Quoted passage:
———

Recently I got into a conversation with some engine tech-geeks and I said the “crank” determines firing order of our SIX. They looked at me as if I had cursed the Internal Combustion Gods! I argued my point with the following information. Our SIX has a longer crank than the V8 and has no “opposite bank” of cylinders to help offset vibration. Being longer it is more susceptible to imbalance inputs from the reciprocating mass, so firing order is set to negate those problems as much as possible. The V8 fires every 45 degrees while our SIX goes 60 degrees between bangs. In short, keeping an In-Line smooth as possible at all rpm is more difficult and some in-lines use a counter-balance shaft to help. Four cylinders almost have to us a balance shaft due to firing only every 90 degrees.

The cam obviously determines when both valves are closed for the cylinder to fire, but if one does not consider overall balance of the firing order, parts can separate! The factory engineers obviously know this and take it into account during design work. However, Hot Rodders tend to “modify” for specific purposes such as Bonneville and drag racing. Cam profiles (overlap, lift, duration, etc.) get changed by people who know how, to get more air-fuel IN and more exhaust OUT at the right time! On a street driven car “even” torque and smooth running at all speeds is wanted…NOT all-out power!

———

Saved data entries

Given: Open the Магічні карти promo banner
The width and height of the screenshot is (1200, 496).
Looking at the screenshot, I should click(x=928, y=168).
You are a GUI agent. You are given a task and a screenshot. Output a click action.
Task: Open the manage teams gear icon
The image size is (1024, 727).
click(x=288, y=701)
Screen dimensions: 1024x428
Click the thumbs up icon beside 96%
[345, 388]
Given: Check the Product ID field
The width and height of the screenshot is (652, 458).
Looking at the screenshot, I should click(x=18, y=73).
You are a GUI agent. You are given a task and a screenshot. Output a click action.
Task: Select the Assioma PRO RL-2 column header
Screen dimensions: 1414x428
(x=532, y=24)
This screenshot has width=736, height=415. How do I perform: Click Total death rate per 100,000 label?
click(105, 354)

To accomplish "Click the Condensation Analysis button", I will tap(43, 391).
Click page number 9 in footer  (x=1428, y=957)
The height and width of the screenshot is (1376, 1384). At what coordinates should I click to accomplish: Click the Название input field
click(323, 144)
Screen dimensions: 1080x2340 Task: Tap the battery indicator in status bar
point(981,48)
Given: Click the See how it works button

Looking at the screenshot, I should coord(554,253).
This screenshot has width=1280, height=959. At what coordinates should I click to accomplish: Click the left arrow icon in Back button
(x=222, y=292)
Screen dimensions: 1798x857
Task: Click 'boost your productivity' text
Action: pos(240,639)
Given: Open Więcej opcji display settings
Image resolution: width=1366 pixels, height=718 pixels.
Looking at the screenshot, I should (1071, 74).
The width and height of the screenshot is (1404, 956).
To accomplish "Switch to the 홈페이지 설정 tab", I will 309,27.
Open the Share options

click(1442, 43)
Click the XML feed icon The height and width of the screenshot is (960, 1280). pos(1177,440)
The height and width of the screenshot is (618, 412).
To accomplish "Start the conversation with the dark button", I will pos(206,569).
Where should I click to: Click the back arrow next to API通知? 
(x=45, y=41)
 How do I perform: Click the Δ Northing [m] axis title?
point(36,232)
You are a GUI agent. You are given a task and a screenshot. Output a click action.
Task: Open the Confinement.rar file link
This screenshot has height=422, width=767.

———

Tasks to carry out:
A: Reproduce the part of the firing-order passage starting at "Recently I got" and ending at "every 90 degrees.".
B: Answer these questions using the firing-order passage:
(i) How many degrees apart are the firings in the SIX?
(ii) What do some in-line engines use to help them run smoothly?
(iii) What is wanted on a street driven car?

Answers to the exercise:
A:
Recently I got into a conversation with some engine tech-geeks and I said the “crank” determines firing order of our SIX. They looked at me as if I had cursed the Internal Combustion Gods! I argued my point with the following information. Our SIX has a longer crank than the V8 and has no “opposite bank” of cylinders to help offset vibration. Being longer it is more susceptible to imbalance inputs from the reciprocating mass, so firing order is set to negate those problems as much as possible. The V8 fires every 45 degrees while our SIX goes 60 degrees between bangs. In short, keeping an In-Line smooth as possible at all rpm is more difficult and some in-lines use a counter-balance shaft to help. Four cylinders almost have to us a balance shaft due to firing only every 90 degrees.

B:
(i) 60 degrees.
(ii) A counter-balance shaft.
(iii) Even torque and smooth running at all speeds.